BRIEF DESCRIPTION OF THE DRAWINGS
[0019] The accompanying drawings are presented to aid in the
description of embodiments of the invention and are provided solely
for illustration of the embodiments and not limitation thereof.
[0020] FIG. 1 illustrates a schematic representation of a
processing system 100 including a hardware prefetcher configured
according to exemplary embodiments.
[0021] FIG. 2 illustrates a flow diagram for implementing a method
of populating a cache with prefetch operations corresponding to a
hardware loop, according to exemplary embodiments.
[0022] FIG. 3 illustrates a flow diagram for implementing a method
of populating a cache with prefetch operations corresponding to an
auto-increment-address instruction, according to exemplary
embodiments.
[0023] FIG. 4 illustrates an exemplary wireless communication
system 400 in which an embodiment of the disclosure may be
advantageously employed.
DETAILED DESCRIPTION
[0024] Aspects of the invention are disclosed in the following
description and related drawings directed to specific embodiments
of the invention. Alternate embodiments may be devised without
departing from the scope of the invention. Additionally, well-known
elements of the invention will not be described in detail or will
be omitted so as not to obscure the relevant details of the
invention.
[0025] The word "exemplary" is used herein to mean "serving as an
example, instance, or illustration." Any embodiment described
herein as "exemplary" is not necessarily to be construed as
preferred or advantageous over other embodiments. Likewise, the
term "embodiments of the invention" does not require that all
embodiments of the invention include the discussed feature,
advantage or mode of operation.
[0026] The terminology used herein is for the purpose of describing
particular embodiments only and is not intended to be limiting of
embodiments of the invention. As used herein, the singular forms
"a", "an" and "the" are intended to include the plural forms as
well, unless the context clearly indicates otherwise. It will be
further understood that the terms "comprises", "comprising,",
"includes" and/or "including", when used herein, specify the
presence of stated features, integers, steps, operations, elements,
and/or components, but do not preclude the presence or addition of
one or more other features, integers, steps, operations, elements,
components, and/or groups thereof.
[0027] Further, many embodiments are described in terms of
sequences of actions to be performed by, for example, elements of a
computing device. It will be recognized that various actions
described herein can be performed by specific circuits (e.g.,
application specific integrated circuits (ASICs)), by program
instructions being executed by one or more processors, or by a
combination of both. Additionally, these sequence of actions
described herein can be considered to be embodied entirely within
any form of computer readable storage medium having stored therein
a corresponding set of computer instructions that upon execution
would cause an associated processor to perform the functionality
described herein. Thus, the various aspects of the invention may be
embodied in a number of different forms, all of Which have been
contemplated to be within the scope of the claimed subject matter.
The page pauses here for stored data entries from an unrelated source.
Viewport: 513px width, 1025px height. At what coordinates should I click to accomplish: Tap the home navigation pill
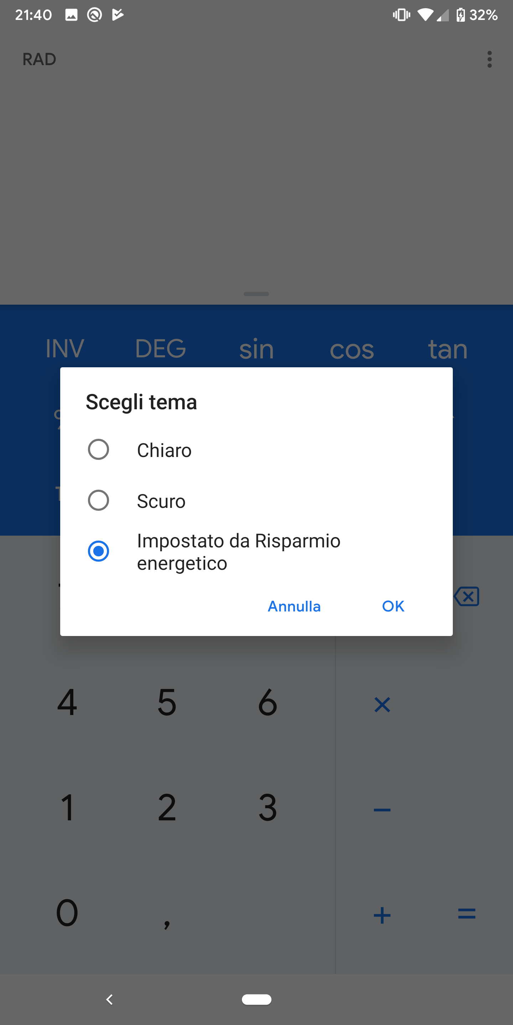[x=257, y=999]
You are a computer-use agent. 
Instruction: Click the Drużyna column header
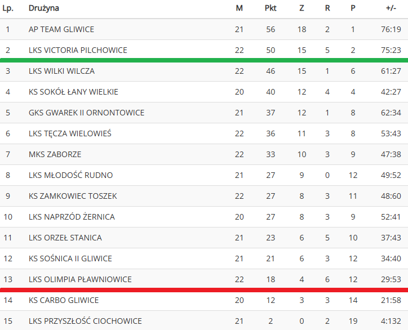point(44,8)
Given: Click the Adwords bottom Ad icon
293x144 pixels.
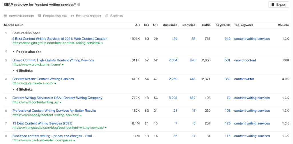Looking at the screenshot, I should click(x=5, y=16).
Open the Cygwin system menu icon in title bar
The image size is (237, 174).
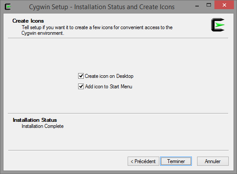[x=8, y=7]
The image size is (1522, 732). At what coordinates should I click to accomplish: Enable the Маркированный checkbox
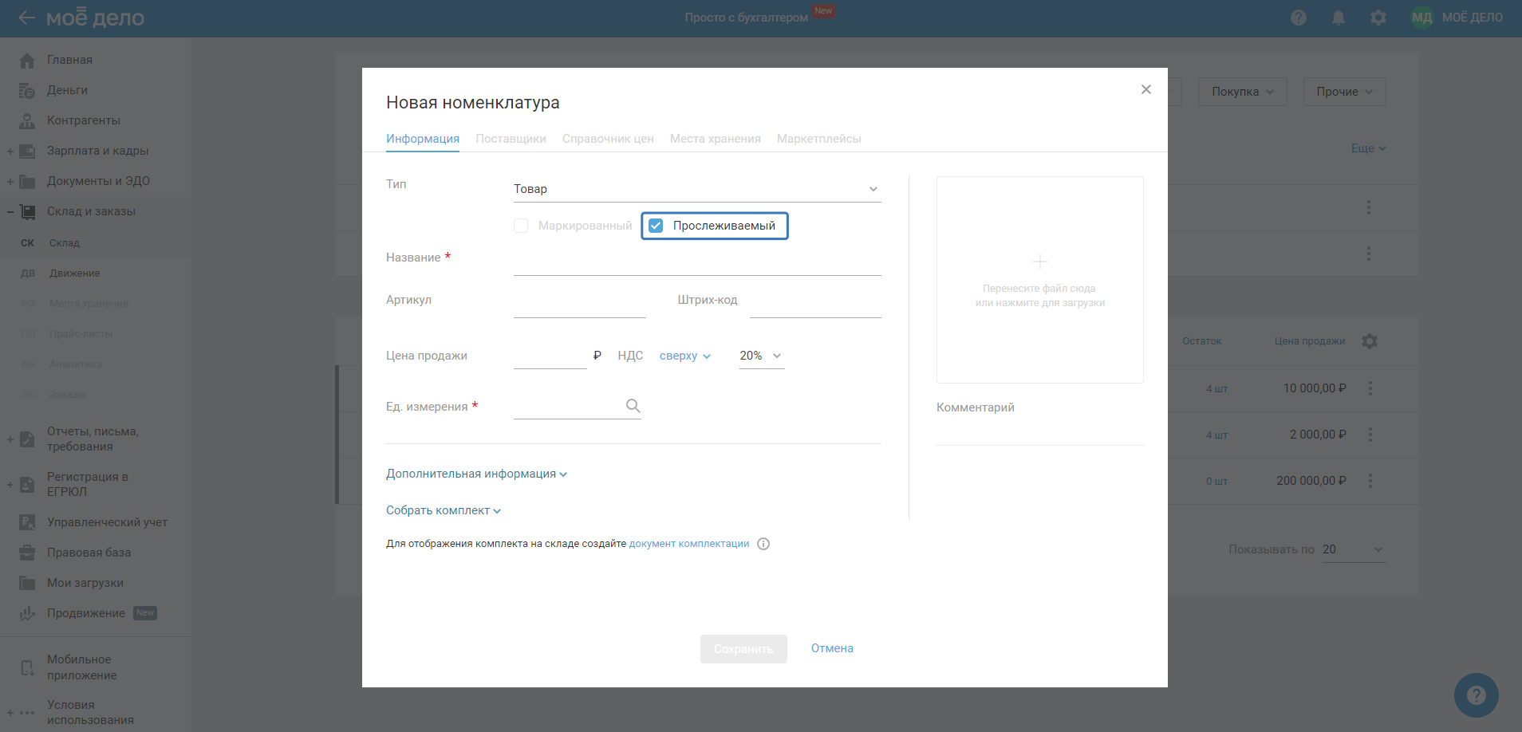pos(521,226)
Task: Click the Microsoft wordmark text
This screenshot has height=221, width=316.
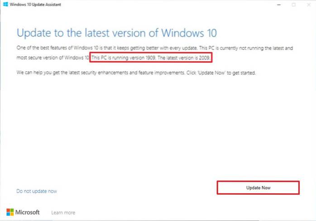Action: point(29,212)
In addition, for each of the embodiments described herein, the
corresponding form of any such embodiments may be described herein
as, for example, "logic configured to" perform the described
action.
[0028] Exemplary embodiments relate to instructions configured to
improve accuracy and efficiency of hardware prefetchers. For
example, exemplary instructions may provide hints for hardware
prefetchers with regard to hardware loops. Exemplary instructions
may include semantics configured to provide confidence information
for prefetchers. The semantics may include combinations of
information pertaining to the number of iterations or a loop count
accompanying start and end address values, etc for hardware loops.
Exemplary hardware prefetchers may effectively utilize the
semantics to quickly recognize and correctly lock down patterns for
prefetching, such as the stride value.
[0029] Other exemplary instructions may include a
post-increment-address or an auto-increment-address mode. Exemplary
embodiments of hardware prefetchers may be configured to recognize
instructions in the auto-increment-address format, and glean a
stride value from the instructions. Thus, embodiments may extract
parameters such as a stride value in an efficient manner from the
instructions without having to traverse a sequence of steps to
learn and develop confidence in speculative stride values.
Additionally or alternatively, embodiments may also be configured
to determine that the instruction may be part of a hardware loop,
determine a loop count of the hardware loop and truncate the number
of cache lines to prefetch, when a remaining loop count is less
than a number of cache lines to prefetch based on the loop
count.
[0030] With reference now to FIG. 1, a schematic representation of
a processing system 100 including hardware prefetcher 106
configured according to exemplary embodiments is illustrated. As
shown, processor 102 may be operatively coupled to cache 104. Cache
104 may be in communication with a memory such as memory 108. While
not illustrated, one or more levels of memory hierarchy between
cache 104 and memory 108 may be included in processing system 100.
Hardware prefetcher 106 may be in communication with cache 104 and
memory 108, such that cache 104 may be populated with pre etched
information from memory 108 according to exemplary embodiments. The
schematic representation of processing system 100 shall not be
construed as limited to the illustrated configuration. One of
ordinary skill will recognize suitable techniques for implementing
the algorithms described with regard to exemplary hardware
prefetchers in any other processing environment without departing
from the scope of the exemplary embodiments described herein.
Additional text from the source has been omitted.